Goal of the exercise -
Return, word for word, the line containing "[Close] (389, 2511)" and every line after it through the last line of the records below.

Data supplied -
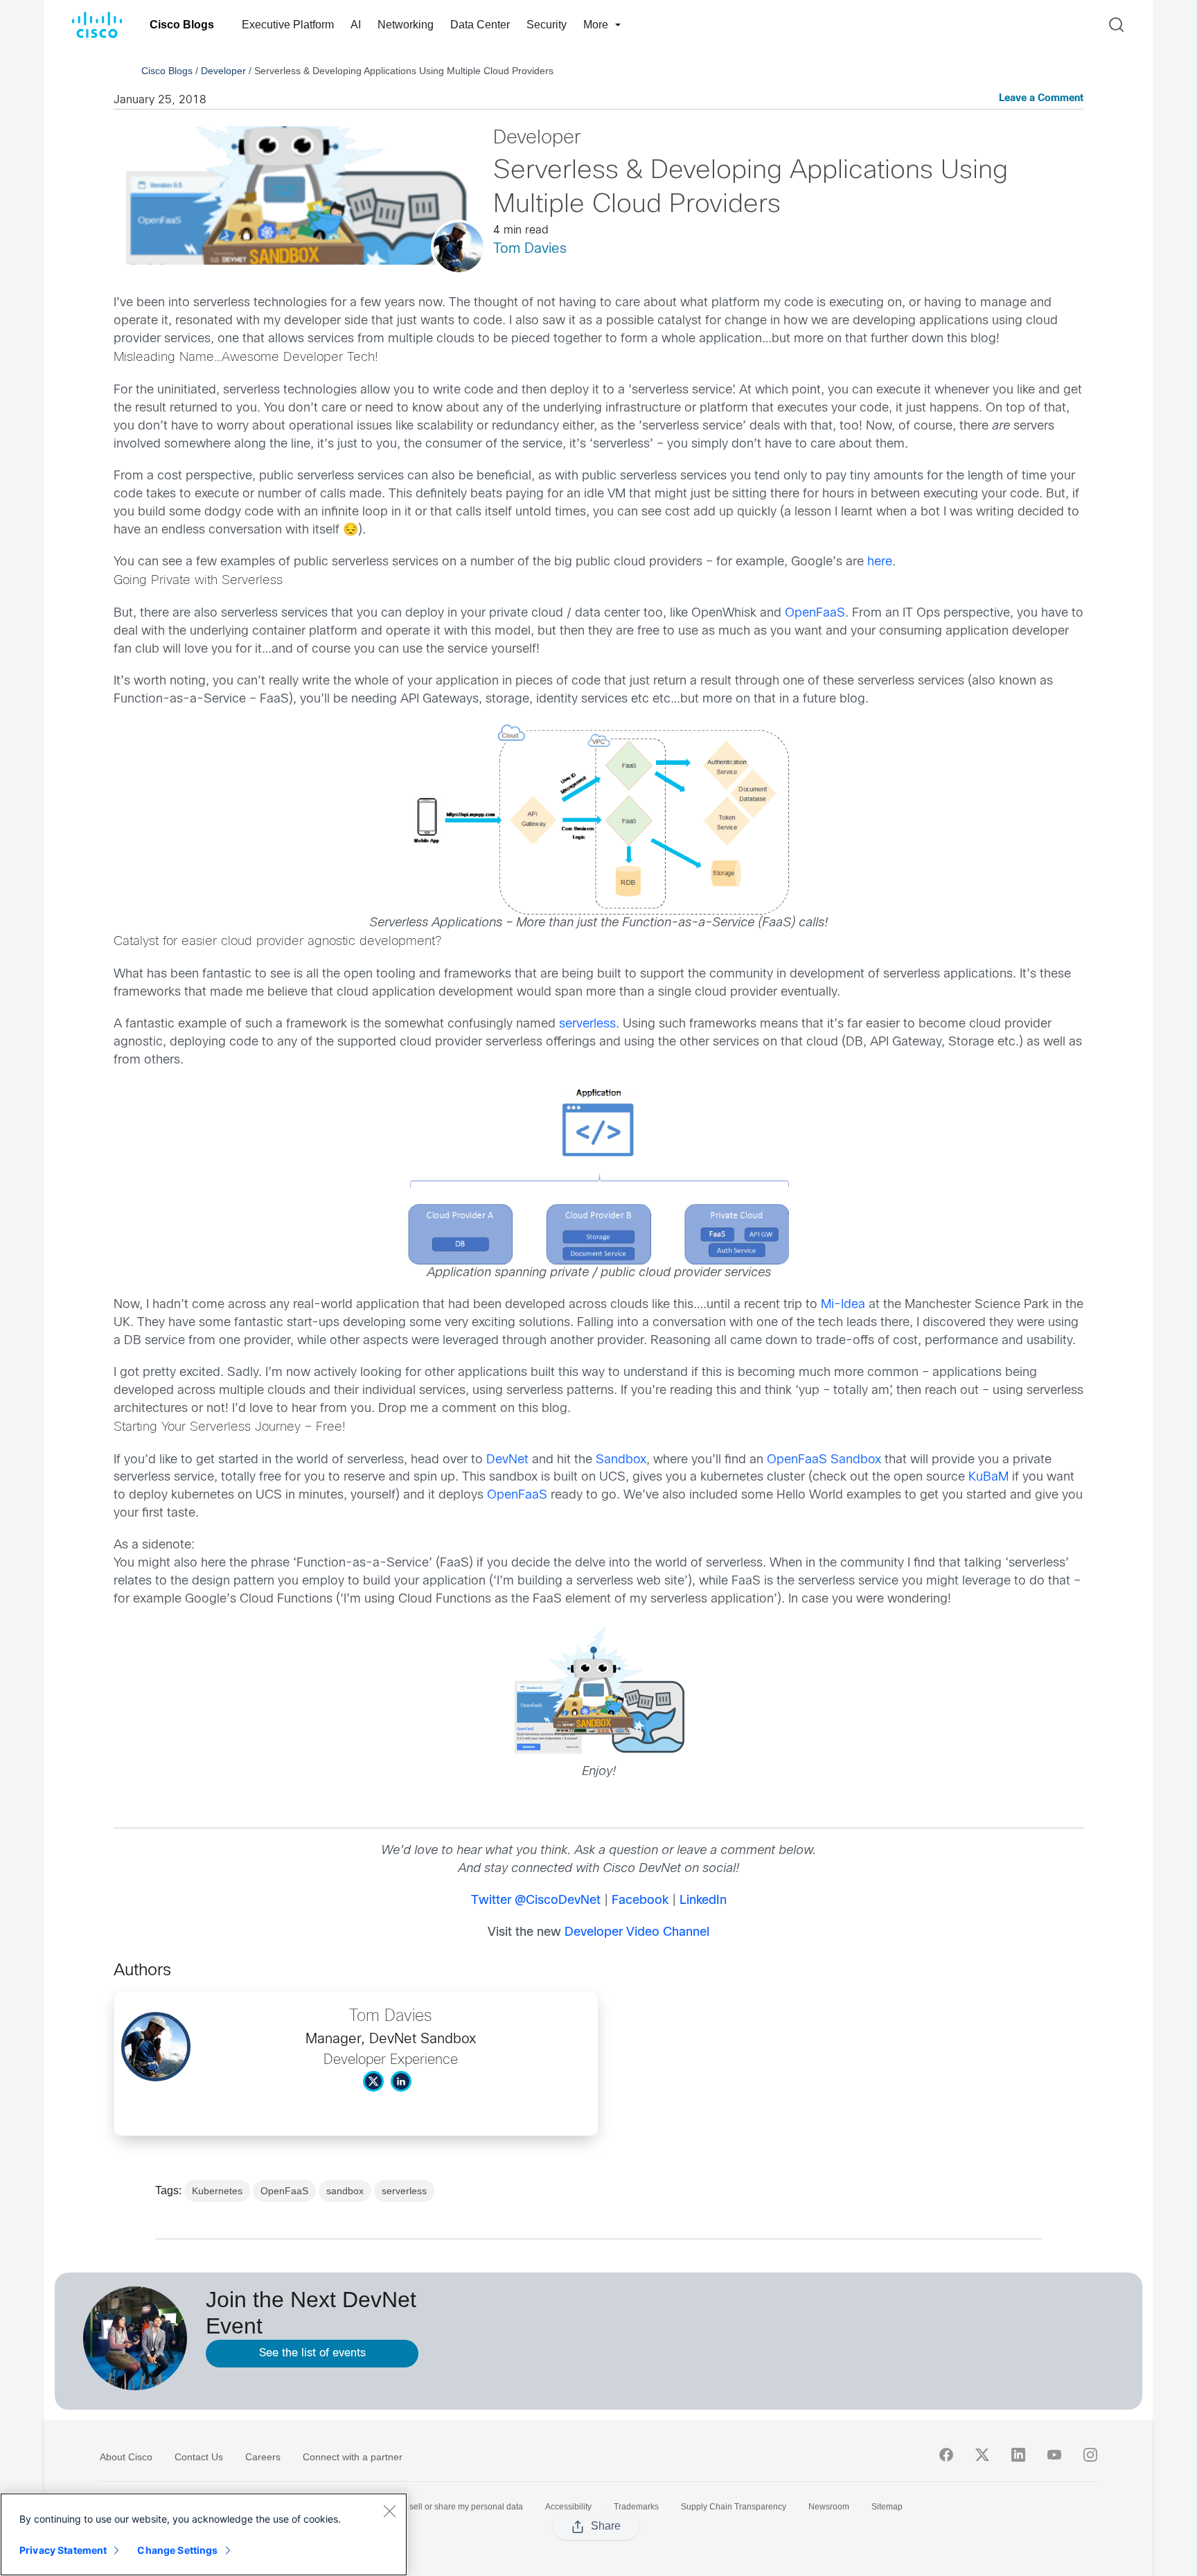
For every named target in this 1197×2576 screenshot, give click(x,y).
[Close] (389, 2511)
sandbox (345, 2190)
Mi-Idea (843, 1305)
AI (356, 24)
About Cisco (126, 2456)
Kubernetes (217, 2190)
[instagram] (1090, 2455)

Response box -
[Close] (389, 2511)
sandbox (345, 2190)
Mi-Idea (843, 1305)
AI (356, 24)
About Cisco (126, 2456)
Kubernetes (217, 2190)
[instagram] (1090, 2455)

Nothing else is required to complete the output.